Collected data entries
[Start of Attachment]
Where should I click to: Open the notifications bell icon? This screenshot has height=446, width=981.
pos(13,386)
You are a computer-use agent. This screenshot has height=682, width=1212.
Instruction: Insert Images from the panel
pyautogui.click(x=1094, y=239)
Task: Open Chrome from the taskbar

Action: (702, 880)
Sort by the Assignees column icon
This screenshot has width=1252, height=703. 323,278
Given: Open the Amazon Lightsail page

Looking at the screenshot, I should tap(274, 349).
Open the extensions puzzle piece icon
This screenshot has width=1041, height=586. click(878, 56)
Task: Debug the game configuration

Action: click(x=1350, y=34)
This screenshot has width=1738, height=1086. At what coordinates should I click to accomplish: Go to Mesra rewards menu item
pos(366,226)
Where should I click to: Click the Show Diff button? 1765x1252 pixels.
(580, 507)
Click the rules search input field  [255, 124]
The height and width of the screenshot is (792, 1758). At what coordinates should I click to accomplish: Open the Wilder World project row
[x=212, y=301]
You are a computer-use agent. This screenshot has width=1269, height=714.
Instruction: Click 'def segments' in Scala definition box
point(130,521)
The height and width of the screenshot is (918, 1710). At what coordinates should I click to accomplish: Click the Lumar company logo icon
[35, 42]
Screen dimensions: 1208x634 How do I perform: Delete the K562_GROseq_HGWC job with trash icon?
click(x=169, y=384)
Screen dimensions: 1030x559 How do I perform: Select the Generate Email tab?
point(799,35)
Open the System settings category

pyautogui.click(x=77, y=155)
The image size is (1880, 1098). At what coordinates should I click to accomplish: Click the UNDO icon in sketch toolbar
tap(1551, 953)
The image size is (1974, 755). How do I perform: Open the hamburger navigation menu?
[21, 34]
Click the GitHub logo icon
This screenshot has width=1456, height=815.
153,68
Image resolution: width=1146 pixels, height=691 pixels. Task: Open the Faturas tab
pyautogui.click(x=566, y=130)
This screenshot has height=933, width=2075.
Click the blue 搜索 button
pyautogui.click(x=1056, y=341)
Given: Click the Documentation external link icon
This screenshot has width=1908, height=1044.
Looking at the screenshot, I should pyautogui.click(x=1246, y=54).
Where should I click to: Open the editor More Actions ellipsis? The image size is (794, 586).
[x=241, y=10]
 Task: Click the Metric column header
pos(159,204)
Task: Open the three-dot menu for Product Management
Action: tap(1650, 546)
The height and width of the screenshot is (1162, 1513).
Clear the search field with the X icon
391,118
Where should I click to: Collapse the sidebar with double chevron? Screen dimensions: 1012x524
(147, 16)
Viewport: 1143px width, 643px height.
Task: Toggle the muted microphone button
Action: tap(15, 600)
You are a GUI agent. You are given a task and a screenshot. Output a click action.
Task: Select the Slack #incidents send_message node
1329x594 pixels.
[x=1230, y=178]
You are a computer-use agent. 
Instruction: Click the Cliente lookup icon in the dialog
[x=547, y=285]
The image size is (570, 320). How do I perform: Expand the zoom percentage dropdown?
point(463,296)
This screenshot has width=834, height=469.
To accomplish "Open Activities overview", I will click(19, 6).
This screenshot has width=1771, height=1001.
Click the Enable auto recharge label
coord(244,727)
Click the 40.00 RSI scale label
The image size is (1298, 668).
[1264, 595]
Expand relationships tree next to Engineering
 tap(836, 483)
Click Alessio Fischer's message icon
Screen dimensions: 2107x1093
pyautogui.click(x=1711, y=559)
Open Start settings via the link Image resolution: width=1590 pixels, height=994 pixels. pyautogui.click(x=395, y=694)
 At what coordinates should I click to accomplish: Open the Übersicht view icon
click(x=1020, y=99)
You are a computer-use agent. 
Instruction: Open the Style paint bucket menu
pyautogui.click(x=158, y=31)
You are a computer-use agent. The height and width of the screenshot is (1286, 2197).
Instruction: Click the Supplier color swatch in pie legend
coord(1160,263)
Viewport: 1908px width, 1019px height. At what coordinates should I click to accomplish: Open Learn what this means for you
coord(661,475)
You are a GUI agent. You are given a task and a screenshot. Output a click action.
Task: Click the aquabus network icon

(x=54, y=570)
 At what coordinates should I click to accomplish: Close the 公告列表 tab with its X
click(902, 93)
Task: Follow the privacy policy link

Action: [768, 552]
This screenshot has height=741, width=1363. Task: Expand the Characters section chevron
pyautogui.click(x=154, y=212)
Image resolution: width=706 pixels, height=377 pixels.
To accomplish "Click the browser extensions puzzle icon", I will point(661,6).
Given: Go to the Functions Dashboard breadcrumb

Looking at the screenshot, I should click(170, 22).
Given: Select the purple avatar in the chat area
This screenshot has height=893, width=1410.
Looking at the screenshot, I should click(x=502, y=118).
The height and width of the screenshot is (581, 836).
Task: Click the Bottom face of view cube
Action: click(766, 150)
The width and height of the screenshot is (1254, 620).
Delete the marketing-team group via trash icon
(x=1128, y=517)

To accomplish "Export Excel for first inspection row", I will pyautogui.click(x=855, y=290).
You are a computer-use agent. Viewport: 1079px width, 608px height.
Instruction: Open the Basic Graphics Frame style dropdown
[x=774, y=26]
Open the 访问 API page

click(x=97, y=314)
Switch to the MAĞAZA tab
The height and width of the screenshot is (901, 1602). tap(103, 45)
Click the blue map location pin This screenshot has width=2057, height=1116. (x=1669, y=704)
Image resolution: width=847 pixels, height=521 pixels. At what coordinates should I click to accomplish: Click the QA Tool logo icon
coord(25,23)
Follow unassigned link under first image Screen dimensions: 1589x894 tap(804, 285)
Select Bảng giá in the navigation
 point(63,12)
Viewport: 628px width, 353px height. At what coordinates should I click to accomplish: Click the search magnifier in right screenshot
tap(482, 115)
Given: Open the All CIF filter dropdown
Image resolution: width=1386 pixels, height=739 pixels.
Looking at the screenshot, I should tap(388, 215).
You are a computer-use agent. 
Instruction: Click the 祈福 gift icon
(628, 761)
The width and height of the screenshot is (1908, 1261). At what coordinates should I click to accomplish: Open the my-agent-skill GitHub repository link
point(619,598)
[End of Attachment]
Instructions for the task
Each record above must be transcribed exactly, and none may be skipped.

Answer space
Where should I click to: Open the notifications bell icon? This screenshot has height=446, width=981.
pos(13,386)
You are a computer-use agent. This screenshot has height=682, width=1212.
Instruction: Insert Images from the panel
pyautogui.click(x=1094, y=239)
Task: Open Chrome from the taskbar

Action: (702, 880)
Sort by the Assignees column icon
This screenshot has width=1252, height=703. 323,278
Given: Open the Amazon Lightsail page

Looking at the screenshot, I should tap(274, 349).
Open the extensions puzzle piece icon
This screenshot has width=1041, height=586. click(878, 56)
Task: Debug the game configuration

Action: click(x=1350, y=34)
This screenshot has width=1738, height=1086. At what coordinates should I click to accomplish: Go to Mesra rewards menu item
pos(366,226)
Where should I click to: Click the Show Diff button? 1765x1252 pixels.
(580, 507)
Click the rules search input field  [255, 124]
The height and width of the screenshot is (792, 1758). At what coordinates should I click to accomplish: Open the Wilder World project row
[x=212, y=301]
You are a computer-use agent. This screenshot has width=1269, height=714.
Instruction: Click 'def segments' in Scala definition box
point(130,521)
The height and width of the screenshot is (918, 1710). At what coordinates should I click to accomplish: Click the Lumar company logo icon
[35, 42]
Screen dimensions: 1208x634 How do I perform: Delete the K562_GROseq_HGWC job with trash icon?
click(x=169, y=384)
Screen dimensions: 1030x559 How do I perform: Select the Generate Email tab?
point(799,35)
Open the System settings category

pyautogui.click(x=77, y=155)
The image size is (1880, 1098). At what coordinates should I click to accomplish: Click the UNDO icon in sketch toolbar
tap(1551, 953)
The image size is (1974, 755). How do I perform: Open the hamburger navigation menu?
[21, 34]
Click the GitHub logo icon
This screenshot has width=1456, height=815.
153,68
Image resolution: width=1146 pixels, height=691 pixels. Task: Open the Faturas tab
pyautogui.click(x=566, y=130)
This screenshot has height=933, width=2075.
Click the blue 搜索 button
pyautogui.click(x=1056, y=341)
Given: Click the Documentation external link icon
This screenshot has width=1908, height=1044.
Looking at the screenshot, I should pyautogui.click(x=1246, y=54).
Where should I click to: Open the editor More Actions ellipsis? The image size is (794, 586).
[x=241, y=10]
 Task: Click the Metric column header
pos(159,204)
Task: Open the three-dot menu for Product Management
Action: tap(1650, 546)
The height and width of the screenshot is (1162, 1513).
Clear the search field with the X icon
391,118
Where should I click to: Collapse the sidebar with double chevron? Screen dimensions: 1012x524
(147, 16)
Viewport: 1143px width, 643px height.
Task: Toggle the muted microphone button
Action: tap(15, 600)
You are a GUI agent. You are given a task and a screenshot. Output a click action.
Task: Select the Slack #incidents send_message node
1329x594 pixels.
[x=1230, y=178]
You are a computer-use agent. 
Instruction: Click the Cliente lookup icon in the dialog
[x=547, y=285]
The image size is (570, 320). How do I perform: Expand the zoom percentage dropdown?
point(463,296)
This screenshot has width=834, height=469.
To accomplish "Open Activities overview", I will click(19, 6).
This screenshot has width=1771, height=1001.
Click the Enable auto recharge label
coord(244,727)
Click the 40.00 RSI scale label
The image size is (1298, 668).
[1264, 595]
Expand relationships tree next to Engineering
 tap(836, 483)
Click Alessio Fischer's message icon
Screen dimensions: 2107x1093
pyautogui.click(x=1711, y=559)
Open Start settings via the link Image resolution: width=1590 pixels, height=994 pixels. pyautogui.click(x=395, y=694)
 At what coordinates should I click to accomplish: Open the Übersicht view icon
click(x=1020, y=99)
You are a computer-use agent. 
Instruction: Open the Style paint bucket menu
pyautogui.click(x=158, y=31)
You are a computer-use agent. The height and width of the screenshot is (1286, 2197).
Instruction: Click the Supplier color swatch in pie legend
coord(1160,263)
Viewport: 1908px width, 1019px height. At what coordinates should I click to accomplish: Open Learn what this means for you
coord(661,475)
You are a GUI agent. You are given a task and a screenshot. Output a click action.
Task: Click the aquabus network icon

(x=54, y=570)
 At what coordinates should I click to accomplish: Close the 公告列表 tab with its X
click(902, 93)
Task: Follow the privacy policy link

Action: [768, 552]
This screenshot has height=741, width=1363. Task: Expand the Characters section chevron
pyautogui.click(x=154, y=212)
Image resolution: width=706 pixels, height=377 pixels.
To accomplish "Click the browser extensions puzzle icon", I will point(661,6).
Given: Go to the Functions Dashboard breadcrumb

Looking at the screenshot, I should click(170, 22).
Given: Select the purple avatar in the chat area
This screenshot has height=893, width=1410.
Looking at the screenshot, I should click(x=502, y=118).
The height and width of the screenshot is (581, 836).
Task: Click the Bottom face of view cube
Action: click(766, 150)
The width and height of the screenshot is (1254, 620).
Delete the marketing-team group via trash icon
(x=1128, y=517)

To accomplish "Export Excel for first inspection row", I will pyautogui.click(x=855, y=290).
You are a computer-use agent. Viewport: 1079px width, 608px height.
Instruction: Open the Basic Graphics Frame style dropdown
[x=774, y=26]
Open the 访问 API page

click(x=97, y=314)
Switch to the MAĞAZA tab
The height and width of the screenshot is (901, 1602). tap(103, 45)
Click the blue map location pin This screenshot has width=2057, height=1116. (x=1669, y=704)
Image resolution: width=847 pixels, height=521 pixels. At what coordinates should I click to accomplish: Click the QA Tool logo icon
coord(25,23)
Follow unassigned link under first image Screen dimensions: 1589x894 tap(804, 285)
Select Bảng giá in the navigation
 point(63,12)
Viewport: 628px width, 353px height. At what coordinates should I click to accomplish: Click the search magnifier in right screenshot
tap(482, 115)
Given: Open the All CIF filter dropdown
Image resolution: width=1386 pixels, height=739 pixels.
Looking at the screenshot, I should tap(388, 215).
You are a computer-use agent. 
Instruction: Click the 祈福 gift icon
(628, 761)
The width and height of the screenshot is (1908, 1261). At what coordinates should I click to accomplish: Open the my-agent-skill GitHub repository link
point(619,598)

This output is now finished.